At the forefront of this turmoil lies the Tea Board of Kenya (TBK), the guardian of Kenya’s tea heritage. Disclosures from TBK shed light on the plummeting absorption rates at the auction, plunging from a robust 76% in previous years to a concerning 60% in 2023. This downward spiral has hit hard, particularly for growers from the factories nestled in the western Rift Valley. But why the sudden decline? Well, it seems the culprit is an influx of teas that fall short in the quality department. The market is flooded with teas that fail to meet the discerning standards of buyers, leading to a downward spiral in prices.

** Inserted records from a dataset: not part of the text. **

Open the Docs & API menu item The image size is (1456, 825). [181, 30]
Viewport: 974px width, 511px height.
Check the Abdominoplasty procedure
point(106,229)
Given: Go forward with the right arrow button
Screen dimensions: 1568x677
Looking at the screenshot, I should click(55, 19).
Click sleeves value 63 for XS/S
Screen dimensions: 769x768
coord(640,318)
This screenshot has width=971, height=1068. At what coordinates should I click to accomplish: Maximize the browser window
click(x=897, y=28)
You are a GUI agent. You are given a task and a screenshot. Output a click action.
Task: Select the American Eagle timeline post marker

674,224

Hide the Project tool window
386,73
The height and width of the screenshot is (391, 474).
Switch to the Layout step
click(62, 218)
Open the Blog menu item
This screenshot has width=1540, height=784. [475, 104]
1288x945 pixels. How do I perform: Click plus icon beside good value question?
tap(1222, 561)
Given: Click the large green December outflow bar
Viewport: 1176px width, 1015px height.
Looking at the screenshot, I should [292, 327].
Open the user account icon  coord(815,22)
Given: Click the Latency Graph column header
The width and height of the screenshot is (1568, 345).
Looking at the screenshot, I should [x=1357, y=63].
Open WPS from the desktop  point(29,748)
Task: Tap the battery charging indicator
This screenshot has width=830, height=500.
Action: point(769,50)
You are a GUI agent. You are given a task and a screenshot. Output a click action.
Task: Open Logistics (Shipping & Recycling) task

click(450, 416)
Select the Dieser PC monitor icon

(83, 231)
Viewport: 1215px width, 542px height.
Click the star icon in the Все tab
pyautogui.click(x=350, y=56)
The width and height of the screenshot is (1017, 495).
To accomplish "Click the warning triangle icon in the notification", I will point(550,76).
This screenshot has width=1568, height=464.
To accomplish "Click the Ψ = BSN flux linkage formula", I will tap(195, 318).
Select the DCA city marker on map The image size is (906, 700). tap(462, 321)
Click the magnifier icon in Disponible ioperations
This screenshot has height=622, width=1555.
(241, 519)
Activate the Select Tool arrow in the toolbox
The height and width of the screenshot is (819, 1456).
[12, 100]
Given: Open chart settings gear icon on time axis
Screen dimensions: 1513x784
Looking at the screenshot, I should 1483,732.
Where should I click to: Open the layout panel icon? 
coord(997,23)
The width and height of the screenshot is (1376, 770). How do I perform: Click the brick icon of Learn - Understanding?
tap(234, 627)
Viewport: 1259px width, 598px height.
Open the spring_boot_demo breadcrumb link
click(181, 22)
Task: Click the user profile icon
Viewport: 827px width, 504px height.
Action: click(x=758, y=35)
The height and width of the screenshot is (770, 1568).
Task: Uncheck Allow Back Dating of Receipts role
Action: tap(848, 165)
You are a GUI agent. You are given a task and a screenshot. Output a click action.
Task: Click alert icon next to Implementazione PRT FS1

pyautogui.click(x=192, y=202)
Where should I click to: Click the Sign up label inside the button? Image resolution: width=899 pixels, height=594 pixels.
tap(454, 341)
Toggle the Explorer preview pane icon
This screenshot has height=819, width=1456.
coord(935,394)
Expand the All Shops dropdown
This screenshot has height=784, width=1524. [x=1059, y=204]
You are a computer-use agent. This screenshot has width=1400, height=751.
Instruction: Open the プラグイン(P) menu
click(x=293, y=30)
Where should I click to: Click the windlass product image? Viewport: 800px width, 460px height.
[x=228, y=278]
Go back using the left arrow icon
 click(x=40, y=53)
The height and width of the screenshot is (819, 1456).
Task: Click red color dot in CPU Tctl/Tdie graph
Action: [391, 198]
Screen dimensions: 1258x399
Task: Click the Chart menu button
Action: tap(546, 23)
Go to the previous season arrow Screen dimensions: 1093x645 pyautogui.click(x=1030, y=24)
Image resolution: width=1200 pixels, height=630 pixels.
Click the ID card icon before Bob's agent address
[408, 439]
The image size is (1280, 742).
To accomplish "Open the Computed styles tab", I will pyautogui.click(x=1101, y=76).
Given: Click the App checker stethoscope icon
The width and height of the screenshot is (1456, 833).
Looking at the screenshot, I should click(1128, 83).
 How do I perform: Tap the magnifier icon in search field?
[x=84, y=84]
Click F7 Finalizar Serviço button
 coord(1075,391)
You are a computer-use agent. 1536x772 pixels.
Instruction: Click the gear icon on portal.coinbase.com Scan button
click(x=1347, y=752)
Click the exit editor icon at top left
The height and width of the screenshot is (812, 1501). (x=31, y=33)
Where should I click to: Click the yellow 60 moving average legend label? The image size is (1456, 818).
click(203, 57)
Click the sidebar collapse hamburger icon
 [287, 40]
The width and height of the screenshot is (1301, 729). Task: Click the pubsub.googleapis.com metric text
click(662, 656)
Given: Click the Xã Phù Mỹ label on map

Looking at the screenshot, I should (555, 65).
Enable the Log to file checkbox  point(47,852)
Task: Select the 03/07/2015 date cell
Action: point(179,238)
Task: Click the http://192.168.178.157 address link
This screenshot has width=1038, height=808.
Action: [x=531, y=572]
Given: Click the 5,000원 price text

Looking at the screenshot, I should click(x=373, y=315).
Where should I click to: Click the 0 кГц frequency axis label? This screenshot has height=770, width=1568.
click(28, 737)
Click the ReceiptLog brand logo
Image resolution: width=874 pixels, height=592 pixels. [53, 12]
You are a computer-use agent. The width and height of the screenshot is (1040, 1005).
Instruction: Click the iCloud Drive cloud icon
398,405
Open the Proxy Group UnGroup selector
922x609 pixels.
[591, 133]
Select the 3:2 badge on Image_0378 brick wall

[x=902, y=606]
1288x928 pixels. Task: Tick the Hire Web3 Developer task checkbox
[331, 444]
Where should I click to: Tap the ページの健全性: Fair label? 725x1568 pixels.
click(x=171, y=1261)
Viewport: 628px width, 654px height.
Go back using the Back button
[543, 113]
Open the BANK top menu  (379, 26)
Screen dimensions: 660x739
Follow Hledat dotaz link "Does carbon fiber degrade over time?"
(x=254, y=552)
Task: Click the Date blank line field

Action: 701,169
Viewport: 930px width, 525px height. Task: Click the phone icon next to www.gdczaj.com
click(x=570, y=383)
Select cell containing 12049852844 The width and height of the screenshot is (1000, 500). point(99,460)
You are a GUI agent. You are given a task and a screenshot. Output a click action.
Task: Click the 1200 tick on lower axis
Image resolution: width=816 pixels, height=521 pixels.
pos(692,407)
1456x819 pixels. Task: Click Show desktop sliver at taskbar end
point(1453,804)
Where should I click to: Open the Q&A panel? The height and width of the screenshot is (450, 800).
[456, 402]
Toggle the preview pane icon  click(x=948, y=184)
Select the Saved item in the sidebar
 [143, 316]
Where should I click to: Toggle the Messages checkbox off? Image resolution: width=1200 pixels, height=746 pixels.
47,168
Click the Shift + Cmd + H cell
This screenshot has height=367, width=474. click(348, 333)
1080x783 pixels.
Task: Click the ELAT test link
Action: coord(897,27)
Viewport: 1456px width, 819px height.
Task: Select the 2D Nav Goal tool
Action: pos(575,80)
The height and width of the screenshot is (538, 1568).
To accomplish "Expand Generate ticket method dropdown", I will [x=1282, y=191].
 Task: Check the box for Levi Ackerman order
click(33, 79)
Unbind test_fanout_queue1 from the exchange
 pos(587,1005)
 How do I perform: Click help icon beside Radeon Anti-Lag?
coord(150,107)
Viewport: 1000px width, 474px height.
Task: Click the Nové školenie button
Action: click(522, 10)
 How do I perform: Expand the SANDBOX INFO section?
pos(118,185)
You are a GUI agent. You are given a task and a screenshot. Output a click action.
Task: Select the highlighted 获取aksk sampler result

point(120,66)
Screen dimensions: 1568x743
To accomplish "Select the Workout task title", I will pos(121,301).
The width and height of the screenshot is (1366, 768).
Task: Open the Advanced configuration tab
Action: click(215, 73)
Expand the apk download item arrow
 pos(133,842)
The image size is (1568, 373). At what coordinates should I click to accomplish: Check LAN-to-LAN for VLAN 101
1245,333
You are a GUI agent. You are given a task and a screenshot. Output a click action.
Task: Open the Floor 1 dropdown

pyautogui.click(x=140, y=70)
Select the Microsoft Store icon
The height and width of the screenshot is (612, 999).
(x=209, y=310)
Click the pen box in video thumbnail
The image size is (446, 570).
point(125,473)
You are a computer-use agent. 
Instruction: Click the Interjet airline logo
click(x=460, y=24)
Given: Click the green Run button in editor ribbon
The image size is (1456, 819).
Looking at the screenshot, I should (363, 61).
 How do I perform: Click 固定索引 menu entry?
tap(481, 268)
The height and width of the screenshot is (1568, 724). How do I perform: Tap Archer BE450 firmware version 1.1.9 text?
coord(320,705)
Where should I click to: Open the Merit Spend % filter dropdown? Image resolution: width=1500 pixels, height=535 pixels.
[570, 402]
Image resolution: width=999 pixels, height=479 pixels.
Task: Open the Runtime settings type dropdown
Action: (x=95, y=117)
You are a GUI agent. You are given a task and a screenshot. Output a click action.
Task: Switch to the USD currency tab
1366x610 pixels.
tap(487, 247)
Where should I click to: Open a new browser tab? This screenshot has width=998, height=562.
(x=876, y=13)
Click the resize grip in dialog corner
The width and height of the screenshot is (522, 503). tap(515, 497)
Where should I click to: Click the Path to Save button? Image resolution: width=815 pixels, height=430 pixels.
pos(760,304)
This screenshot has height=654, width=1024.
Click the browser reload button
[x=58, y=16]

The Kenya Tea Development Agency (KTDA), a key player in the auction, finds itself grappling with the fallout. The average auction price has taken a nosedive, falling to $2.24 per kilogram, well below the set reserve price of $2.43. Calls for the removal of this floor price echo through the industry corridors, as stakeholders clamor for a solution to stem the tide of unsold stocks. In response to the crisis, the government is contemplating a repeal of regulations introduced in 2021. These regulations, intended to boost earnings for smallholder farmers, have inadvertently led to unforeseen consequences. Talks are underway to pave the way for a return to price liberalization, providing a glimmer of hope amidst the storm. As Kenya’s tea sector grapples with these challenges, the future remains uncertain. But one thing is clear: the resilience and determination of tea growers and enthusiasts alike will undoubtedly see them through this turbulent time.